Oregon has created a webpage with many resources related to these potential regulations.

What do employers need to do?
Employers should review the changes above and begin to think of policy changes that may need to be made should these rules be made official.

July 2020 Oregon HR Legal Updates

Summary of Laws with Upcoming Effective Dates

Nondisclosure Agreement
Effective October 1, 2020, employers are restricted from entering into nondisclosure or nondisparagement agreements at the time of hiring and during settlement and severance negotiations that prevent the employee from disclosing or discussing discrimination or sexual assault. However, such provisions are permitted when an aggrieved employee voluntarily requests to sign a nondisclosure, nondisparagement, or no-rehire agreement and will have seven days to revoke the agreement and/or if an employer makes a good faith determination that an employee has engaged in discriminatory conduct prohibited by Oregon law, including sexual assault.

Anti-Discrimination Policy
Effective October 1, 2020, employers are required to adopt an anti-discrimination policy, make it available to employees within the workplace, and provide a copy to new hires and to employees who make a complaint about prohibited discrimination or harassment. The policy must include:

  • A process for employees to report prohibited conduct
  • Identification of the person(s) responsible for receiving complaints, including an alternate person
  • The five-year statute of limitation for bringing a claim of discrimination or sexual assault
  • A statement that the employer may not require or coerce employees to sign a nondisclosure or nondisparagement agreement, including a description of the meaning of those terms
  • An explanation that an aggrieved employee may voluntarily request to sign a nondisclosure, nondisparagement, or no-rehire agreement and will have seven days to revoke the agreement
  • A statement advising employers and employees to document incidents of unlawful discrimination or sexual assault

The Oregon Bureau of Labor & Industries’ site contains a model policy for employers to use.

June 2020 Oregon HR Legal Updates

Summary of State Laws (Q1 & Q2 2020)

Scheduling Law
Effective July 1, 2020, covered employers must post the written work schedule at least 14 calendar days (previously seven calendar days) before the first day of the work schedule. Covered employers are retail, hospitality, and food services establishments with 500 or more employees worldwide, including those that are part of a chain.

Nondisclosure Agreement
Effective October 1, 2020, employers are restricted from entering into nondisclosure or nondisparagement agreements at the time of hiring and during settlement and severance negotiations that prevent the employee from disclosing or discussing discrimination or sexual assault. However, such provisions are permitted when an aggrieved employee voluntarily requests to sign a nondisclosure, nondisparagement, or no-rehire agreement and will have seven days to revoke the agreement and/or if an employer makes a good faith determination that an employee has engaged in discriminatory conduct prohibited by Oregon law, including sexual assault.
----
§ PROBLEM DESCRIPTION: Retype the passage of the Oregon employment law updates from "Scheduling Law" up to and including "of a chain.". The items that follow have no connection to the Oregon employment law updates.
----
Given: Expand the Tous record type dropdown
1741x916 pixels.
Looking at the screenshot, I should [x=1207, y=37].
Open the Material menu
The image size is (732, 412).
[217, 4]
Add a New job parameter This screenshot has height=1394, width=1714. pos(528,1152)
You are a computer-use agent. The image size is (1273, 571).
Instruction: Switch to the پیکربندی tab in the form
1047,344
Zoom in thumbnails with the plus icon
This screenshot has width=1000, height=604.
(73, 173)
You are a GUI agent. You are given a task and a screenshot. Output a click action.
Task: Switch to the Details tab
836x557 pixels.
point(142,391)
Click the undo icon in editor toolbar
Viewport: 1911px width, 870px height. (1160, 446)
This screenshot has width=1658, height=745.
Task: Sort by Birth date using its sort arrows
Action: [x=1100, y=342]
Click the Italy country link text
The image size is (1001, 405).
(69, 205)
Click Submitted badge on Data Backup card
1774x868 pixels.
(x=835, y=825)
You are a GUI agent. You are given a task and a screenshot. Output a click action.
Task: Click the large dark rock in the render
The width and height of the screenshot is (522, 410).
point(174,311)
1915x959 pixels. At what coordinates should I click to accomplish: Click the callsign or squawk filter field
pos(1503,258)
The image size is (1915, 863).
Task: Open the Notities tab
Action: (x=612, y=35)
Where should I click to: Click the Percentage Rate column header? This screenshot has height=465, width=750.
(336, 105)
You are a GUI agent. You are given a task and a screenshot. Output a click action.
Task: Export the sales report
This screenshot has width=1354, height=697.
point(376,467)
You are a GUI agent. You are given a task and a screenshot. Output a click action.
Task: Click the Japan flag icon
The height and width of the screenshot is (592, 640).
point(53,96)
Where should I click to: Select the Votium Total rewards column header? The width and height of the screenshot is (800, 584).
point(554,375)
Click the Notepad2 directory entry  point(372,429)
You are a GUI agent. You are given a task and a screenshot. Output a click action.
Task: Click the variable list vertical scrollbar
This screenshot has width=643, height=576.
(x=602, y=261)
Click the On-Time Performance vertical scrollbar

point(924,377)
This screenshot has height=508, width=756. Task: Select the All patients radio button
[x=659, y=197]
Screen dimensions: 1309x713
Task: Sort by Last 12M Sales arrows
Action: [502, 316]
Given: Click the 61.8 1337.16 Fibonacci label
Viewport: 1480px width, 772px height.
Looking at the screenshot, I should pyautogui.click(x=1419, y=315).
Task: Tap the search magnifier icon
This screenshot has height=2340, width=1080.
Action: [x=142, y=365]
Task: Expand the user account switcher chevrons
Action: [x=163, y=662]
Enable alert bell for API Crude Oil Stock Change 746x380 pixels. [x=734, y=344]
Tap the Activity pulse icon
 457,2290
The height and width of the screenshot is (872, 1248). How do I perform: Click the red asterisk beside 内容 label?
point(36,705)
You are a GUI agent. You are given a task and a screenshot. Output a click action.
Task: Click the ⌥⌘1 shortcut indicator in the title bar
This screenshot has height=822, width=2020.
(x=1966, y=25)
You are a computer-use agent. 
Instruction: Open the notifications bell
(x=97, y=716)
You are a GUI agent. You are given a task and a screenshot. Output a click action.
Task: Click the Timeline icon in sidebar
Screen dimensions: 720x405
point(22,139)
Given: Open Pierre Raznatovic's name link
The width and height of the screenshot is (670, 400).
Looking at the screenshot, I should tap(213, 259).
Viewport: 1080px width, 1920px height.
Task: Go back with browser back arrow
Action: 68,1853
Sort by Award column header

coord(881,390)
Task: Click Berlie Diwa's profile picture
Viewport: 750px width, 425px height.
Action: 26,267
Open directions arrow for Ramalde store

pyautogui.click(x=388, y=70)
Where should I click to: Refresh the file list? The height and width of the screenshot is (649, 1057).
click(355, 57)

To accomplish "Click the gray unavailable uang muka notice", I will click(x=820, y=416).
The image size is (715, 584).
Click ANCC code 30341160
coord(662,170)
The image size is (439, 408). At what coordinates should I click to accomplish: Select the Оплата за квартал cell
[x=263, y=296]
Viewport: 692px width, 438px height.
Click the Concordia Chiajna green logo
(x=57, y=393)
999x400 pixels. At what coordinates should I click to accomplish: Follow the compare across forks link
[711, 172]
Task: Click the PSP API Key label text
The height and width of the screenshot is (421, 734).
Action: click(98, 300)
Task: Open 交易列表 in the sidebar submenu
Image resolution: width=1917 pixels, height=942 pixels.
----
§ RESPONSE TO THE TASK:
Scheduling Law
Effective July 1, 2020, covered employers must post the written work schedule at least 14 calendar days (previously seven calendar days) before the first day of the work schedule. Covered employers are retail, hospitality, and food services establishments with 500 or more employees worldwide, including those that are part of a chain.